Taking Another Look at Health Savings Accounts

Barbara Weltman

Favorable tax law changes for health savings accounts, combined with ever-rising premiums for traditional medical coverage, make HSAs worthy of consideration now. One research database predicts that HSAs are poised for aggressive growth and that 30 million people will be covered by HSAs by 2009. Will they work in your company?

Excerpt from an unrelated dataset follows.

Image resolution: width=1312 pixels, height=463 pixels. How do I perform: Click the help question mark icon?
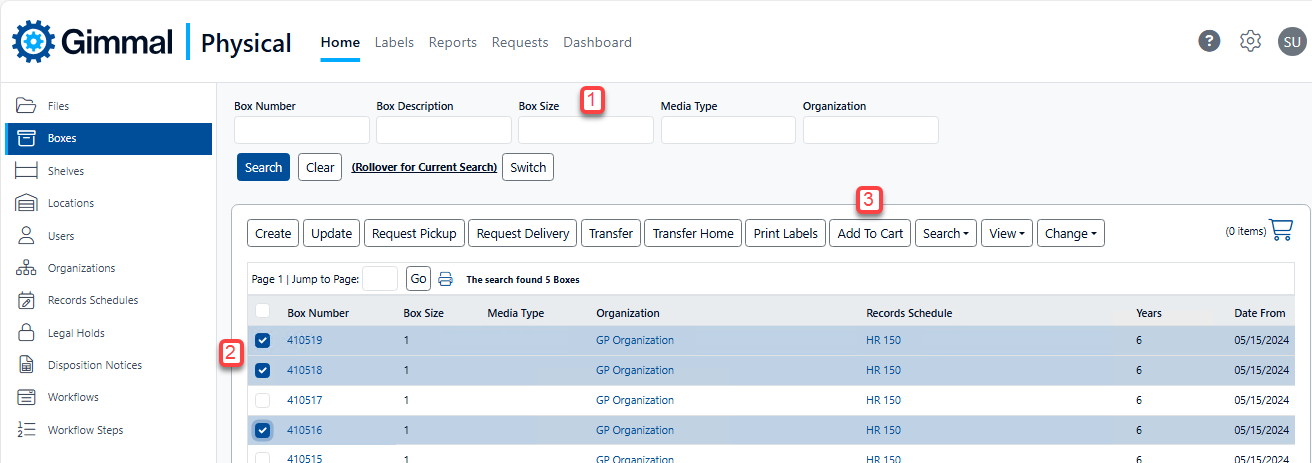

Health Savings Accounts (HSAs) are a way for small businesses to provide affordable health coverage for their staff. They combine high-deductible health plans, or HDHPs (which are substantially less costly than traditional coverage), with IRA-like savings accounts. Contributions are tax deductible, earnings are tax deferred, and withdrawals to pay medical costs are tax free; unused amounts continue to grow from year to year. Some dramatic changes in the rules for HSAs make them more attractive than in the past and, according to Mintel, new plans could explode in the coming years.

Higher contributions
The Tax Relief and Health Care Act of 2006, which was enacted in December 2006, created key changes for HSAs, one of which was to move up the date that contribution limits for the following year must be announced. Here are key changes:


  • Contributions can be made up to a fixed amount--in 2007, $2,850 for self-only coverage; $5,650 for family coverage, with an additional "catch-up" contribution of $800 for those age 55 or older by the end of the year; in 2008, $2,900 for self-only coverage; $5,800 for family coverage, and a $900 catch-up contribution. (Limits are adjusted annually for inflation and are announced June 1 each year.) In the past, contributions could not exceed the amount of the deductible under the HDHP.
  • Contributions need not be prorated for part-year participation in the HSA, as long as the HDHP is maintained for a minimum of 12 months.
  • IRA funds can be moved to an HSA tax free (within strict limits). IRA distributions to pay medical costs are taxable, while disbursements from an HSA for this purpose are tax free.
  • Funds in flexible spending accounts (FSAs) and health reimbursement accounts (HRAs) can be rolled over tax free to HSAs (through January 1, 2012). Maximum transfer: The lesser of the account balance at the time of transfer or on September 12, 2006. Caution: The HDHP must be maintained for at least 12 months following the rollover or the funds become taxable as ordinary income and subject to a 10% penalty.

    Note: While the contribution limits for 2008 will rise, the minimum deductible for HDHPs will remain constant at $1,100 for self-only coverage, or $2,200 for family coverage. This means that allowable contributions are now nearly triple the amount of the deductible, providing more funds to pay other out-of-pocket medical costs on a tax-advantaged basis.

    Acceleration of contributions
    Contributions to the HSA can be made by the employer, employee, or a combination of both--the party making the contribution gets the deduction. Typically, contributions are stepped in throughout the year. Contributions can be made as late as the due date of the return, without regard to extensions: April 15, 2008, for 2007 contributions.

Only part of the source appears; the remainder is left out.